In Silico Prediction of Blood-Brain Barrier Permeability of Chemical Compounds through Molecular Feature Modeling

The introduction of computational techniques to analyze chemical data has given rise to the analytical study of biological systems, known as "bioinformatics". One facet of bioinformatics is using machine learning (ML) technology to detect multivariable trends in various cases. Amongst the most pressing cases is predicting blood-brain barrier (BBB) permeability. The development of new drugs to treat central nervous system disorders presents unique challenges due to poor penetration efficacy across the blood-brain barrier. In this research, we aim to mitigate this problem through an ML model that analyzes chemical features.

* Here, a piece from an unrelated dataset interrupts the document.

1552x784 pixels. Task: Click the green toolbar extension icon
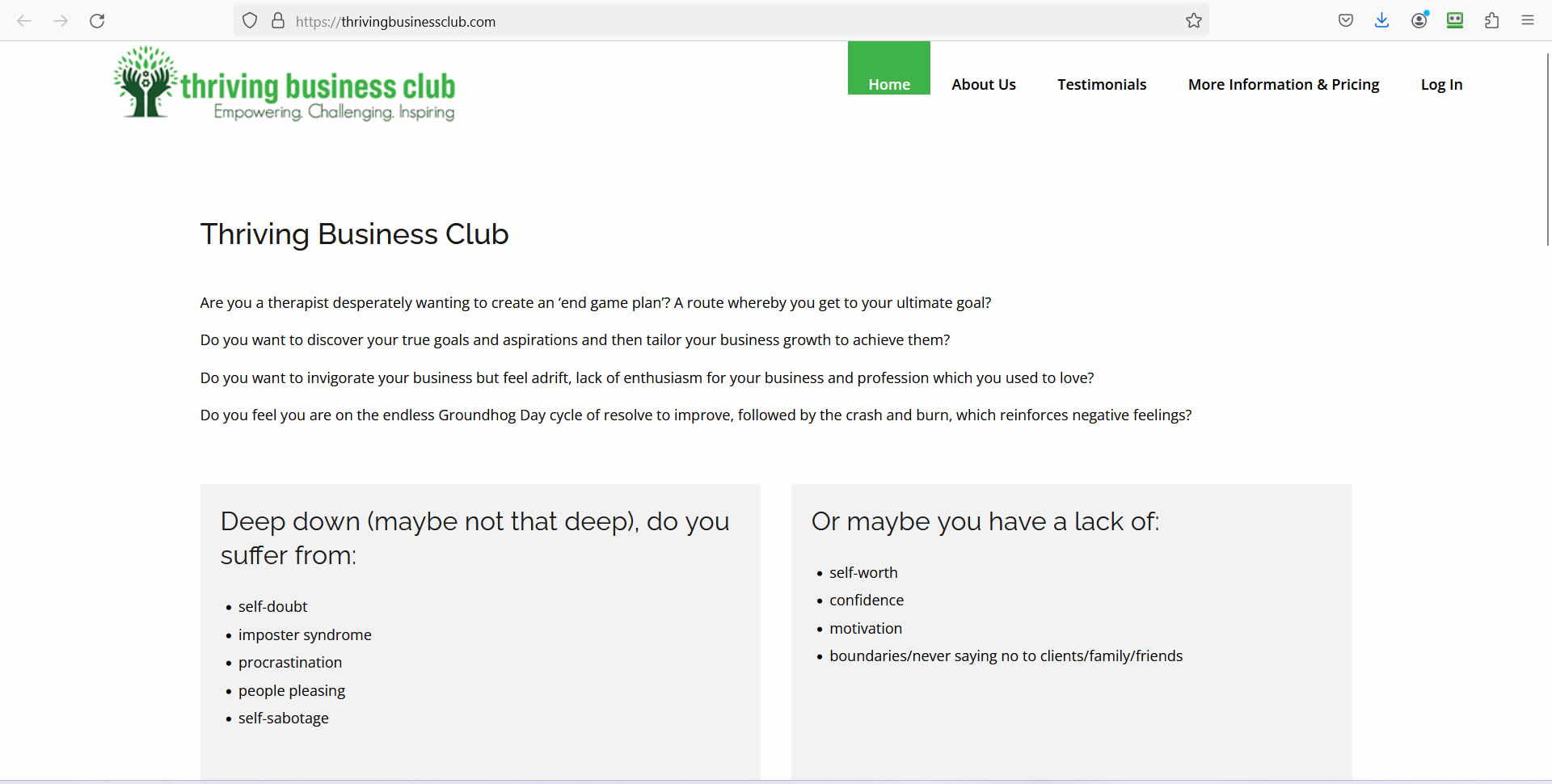tap(1455, 21)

To do so: (i) An overview into the relevant biological systems and processes as well as the use case is given. (ii) Second, an in-depth literature review of existing computational techniques for detecting BBB permeability is undertaken. From there, an aspect unexplored across current techniques is identified and a solution is proposed. (iii) Lastly, a two-part in silico model to quantify likelihood of permeability of drugs with defined features across the BBB through passive diffusion is developed, tested, and reflected on. Testing and validation with the dataset determined the predictive logBB model's mean squared error to be around 0.112 units and the neuroinflammation model's mean squared error to be approximately 0.3 units, outperforming all relevant studies found.